Bio: Dr. Vijay Janapa Reddi is a Professor at Harvard University and Vice President of MLCommons, specializing in machine learning systems, mobile computing, and IoT. He has made significant contributions to education through his open-source book “Machine Learning Systems” (https://mlsysbook.ai) and the development of the Tiny Machine Learning (TinyML) series on edX, which has reached tens of thousands of students worldwide. With a PhD from Harvard and numerous accolades, including induction into the MICRO and HPCA Halls of Fame, he continues to bridge the gap between cutting-edge research and practical education in computer engineering/science and machine learning.

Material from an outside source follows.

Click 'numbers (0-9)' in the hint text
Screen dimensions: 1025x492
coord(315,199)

EC 7. What do Transformers have to learn from Biological Spiking Neural Networks?
- Jason Eshraghian (University of California, Santa Cruz)
- Rui-Jie Zhu (University of California, Santa Cruz)
- 4pm – 6pm
The brain is the perfect place to look for inspiration to develop more efficient neural networks. One of the main differences with modern deep learning is that the brain encodes and processes information as spikes rather than continuous, high-precision activations. This presentation will dive into how the open-source ecosystem has been used to develop brain-inspired neuromorphic accelerators, from our development of a Python training library for spiking neural networks (snnTorch, >100,000 downloads). We will explore how this is linked to our MatMul-free Language Model, providing insight into the next generation of large-scale, billion parameter models.

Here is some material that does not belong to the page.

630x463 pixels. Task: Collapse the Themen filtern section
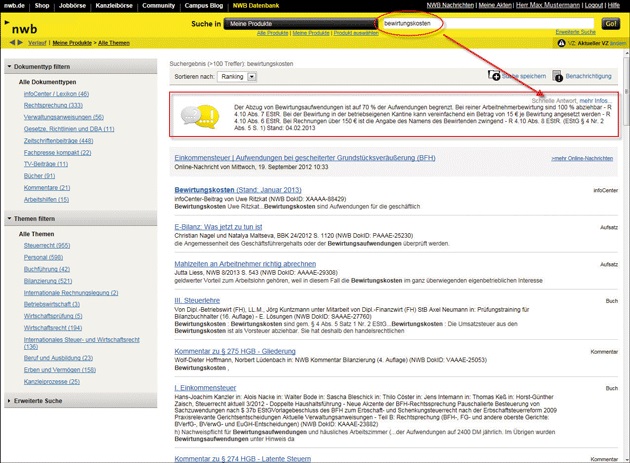[x=8, y=219]
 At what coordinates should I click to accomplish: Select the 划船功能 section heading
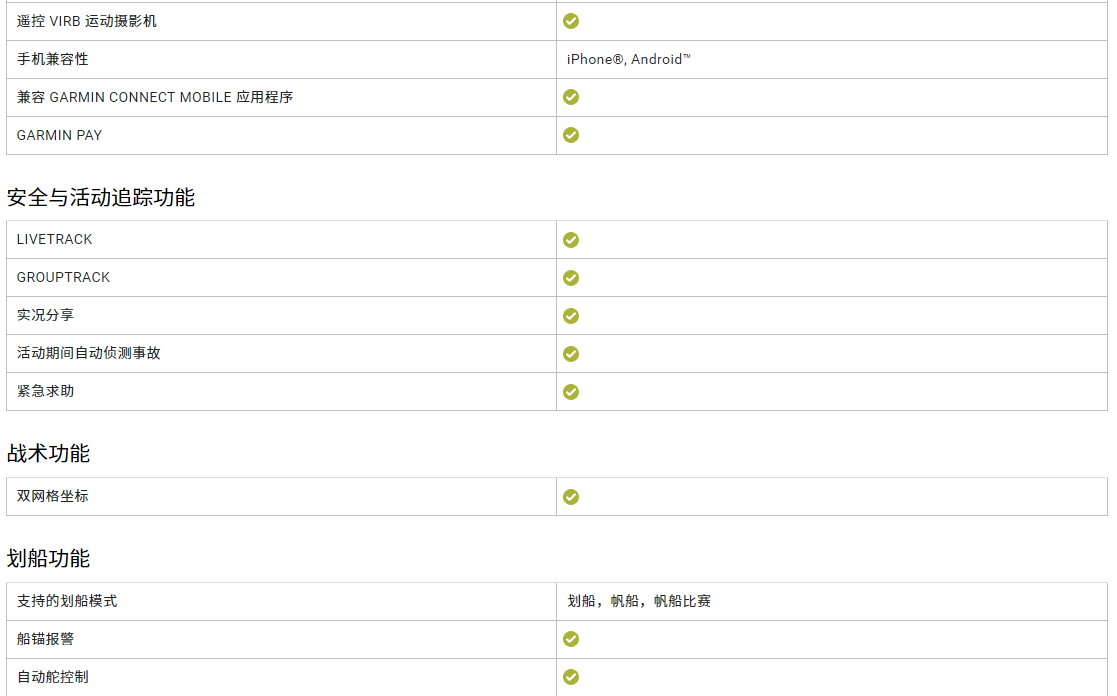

Bios: Jason Eshraghian is an Assistant Professor with the Department of Electrical and Computer Engineering, University of California, Santa Cruz. He received the Bachelor of Engineering (Electrical and Electronic) and the Bachelor of Laws degrees from The University of Western Australia in 2016, where he also received the Ph.D. Degree in 2019. From 2019 to 2022, he was a Fulbright Research Fellow at the University of Michigan, MI, USA. He has received 5 IEEE Best Paper/Live Demonstration Awards, and serves as a Scientific Advisory Board Member for Brainchip, the Secretary of the Neural Systems and Applications Technical Committee, and as an Associate Editor for APL Machine Learning.
Rui-Jie Zhu is pursuing a Ph.D. in Electrical and Computer Engineering at UC Santa Cruz under the supervision of Jason Eshraghian. He earned his Bachelor’s degree from the University of Electronic Science and Technology of China in 2023.